Das Glück trostloser Gegenden
Regisseur Wim Wenders (73) ist derzeit in Wien eine Gesamtwerkschau gewidmet. Eine Fotoausstellung unterstreicht das Faible des Deutschen für Weltreisen, Wortwitz und Ironie.
Ein verlassener Rummelplatz in Oberhausen, 1963, im Ruhrgebiet. Es regnet, Menschen geben den Blick auf ihre Rücken frei. Ein Zirkuswagen trägt die Aufschrift „Glück“. So heißt das früheste Werk der im Wiener Metro Kinokulturhaus ausgestellten Fotografien der Filmlegende Wim Wenders – nicht frei von Ironie.
Als dieses Foto entstand, war der Düsseldorfer gerade einmal 17 oder 18 Jahre alt. Er wollte weder Filmemacher noch Fotograf werden, sondern Maler. Und dennoch erzählt dieses frühe Werk viel über sein Leinwandfaible für einsame Gegenden, Straßen, Schriftbilder, Wortwitz, Fluchtwege oder die Abwesenheit von Menschen.
„Das sind Fotografien,
die ich gemacht habe, bevor ich dachte, ich bin Fotograf“, erklärte es der 73-Jährige später gut gelaunt mit einem Kaffee in der Hand im historischen Kinosaal des Hauses. 70 ausgestellte Drucke seiner frühen Fotografien der Jahre 1963 bis 1983 do- kumentieren seine unverwechselbare Ästhetik und nehmen einen mit auf eine Reise in sein magisches Erzählland.

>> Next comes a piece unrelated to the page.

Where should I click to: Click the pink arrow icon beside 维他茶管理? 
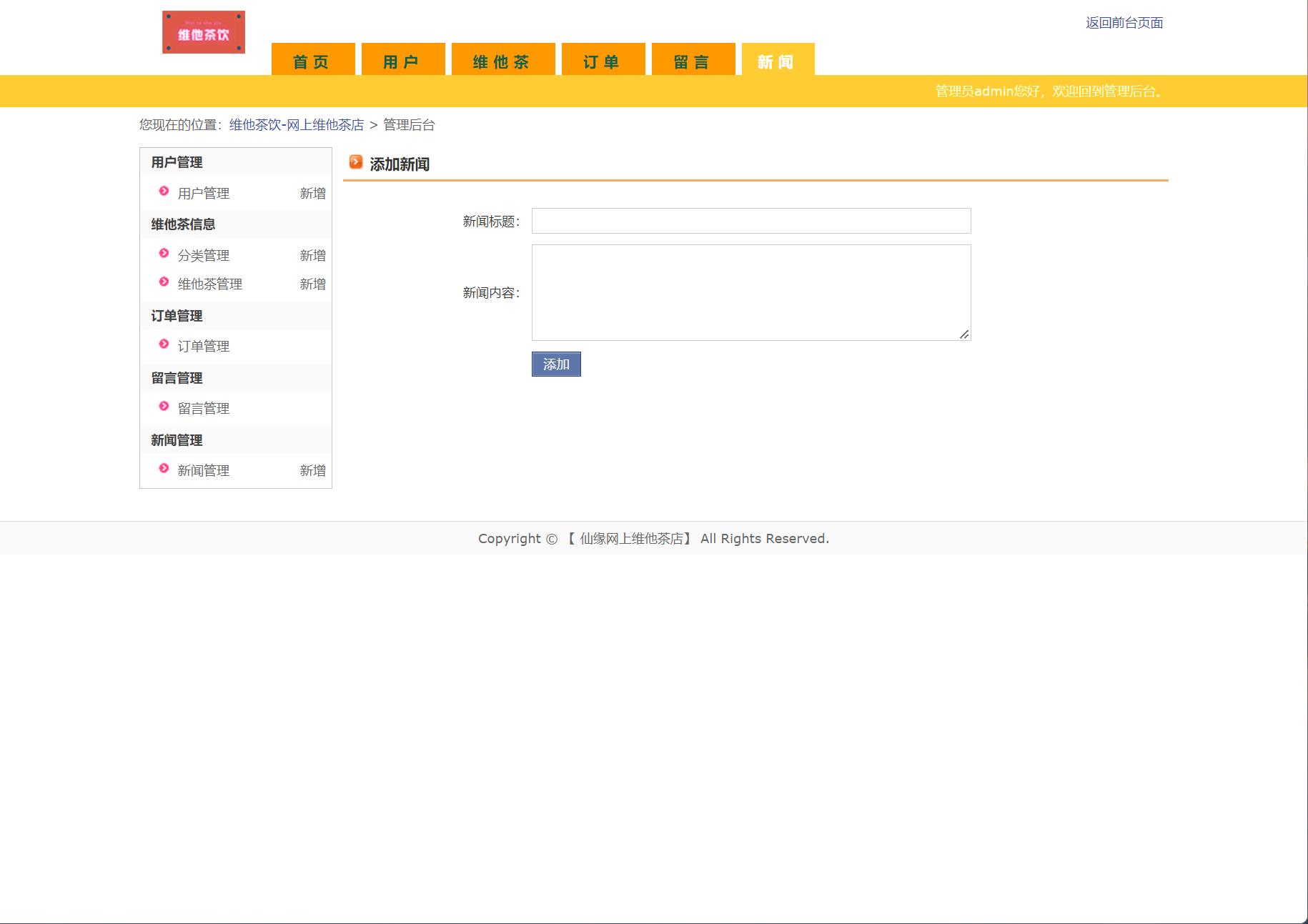tap(163, 283)
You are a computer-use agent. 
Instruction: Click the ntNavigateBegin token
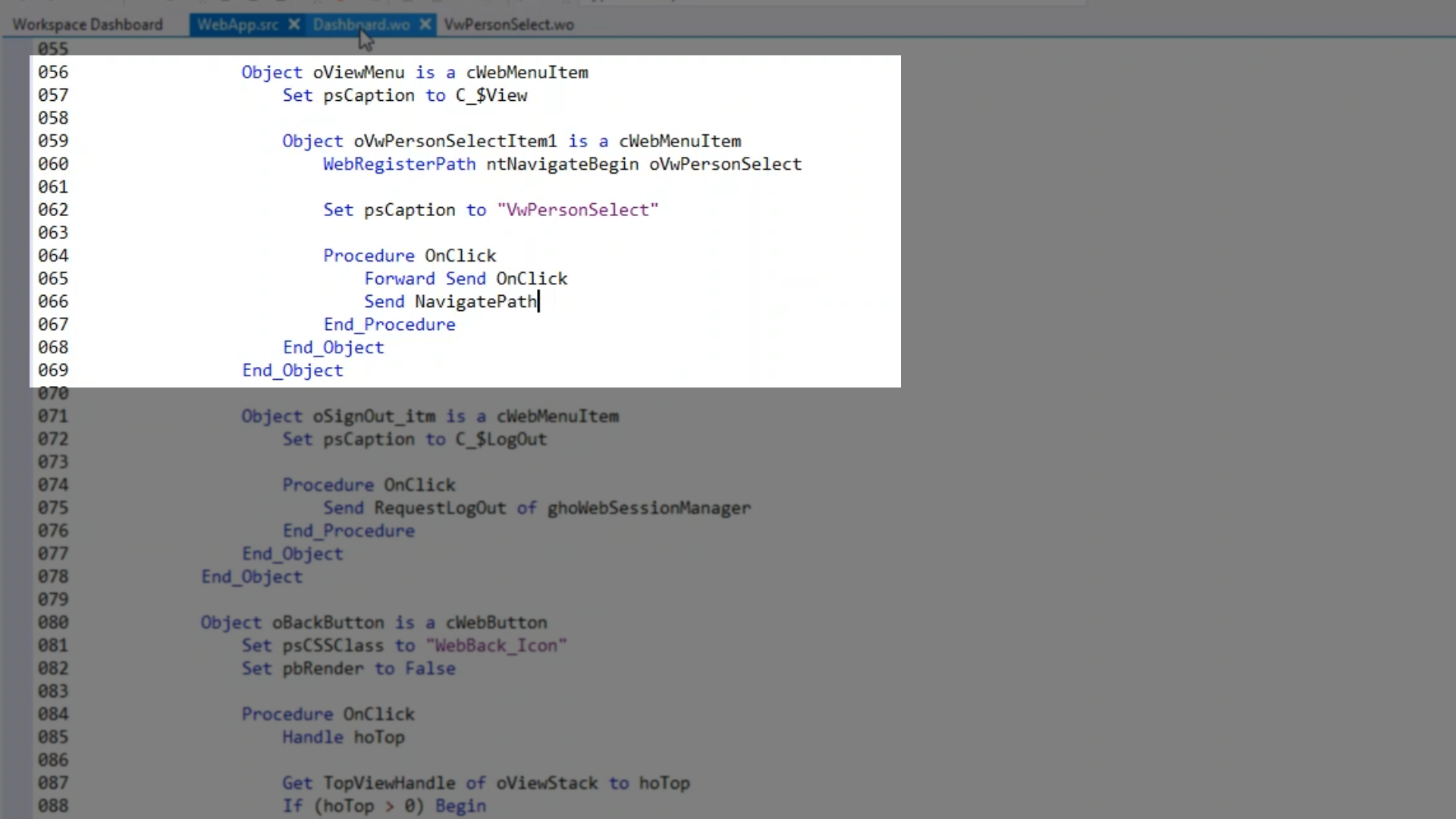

In eine Welt voller Flugzeuge mit abgetrennten Flügeln, leer gefegter Bars, streunender Hunde oder löchriger, leerer Leinwände der Drive-in-kinos in Texas im Jahr 1983. Die Fotos erinnern im 35-mm-schwarzweiß-kleinbildformat, in Farbe oder Panoramaaufnahmen an Filmszenen, stammen oft aus Orten, an denen Wenders gedreht hat – und entwickeln doch ein ungemein poetisch bis widerborstiges Eigenleben. Die Werke verorten die Melancholie. „Eigentlich bin ich kein Melancholiker, sondern ein hoffnungsloser Optimist.“Viele der Fotos aus Bali, Australien, Island oder Montana stammen aus einem Fund von 3000 vergessenen Polaroids, die vor ein paar Jahren in alten Zigarrenkisten auftauchten. „Gott sei Dank habe ich geraucht, sonst wären sie nicht aufbewahrt gewesen“, scherzt der Regisseur von Filmen wie „Paris, Texas“, „Der Himmel über Berlin“oder der Papst-doku „Franziskus“.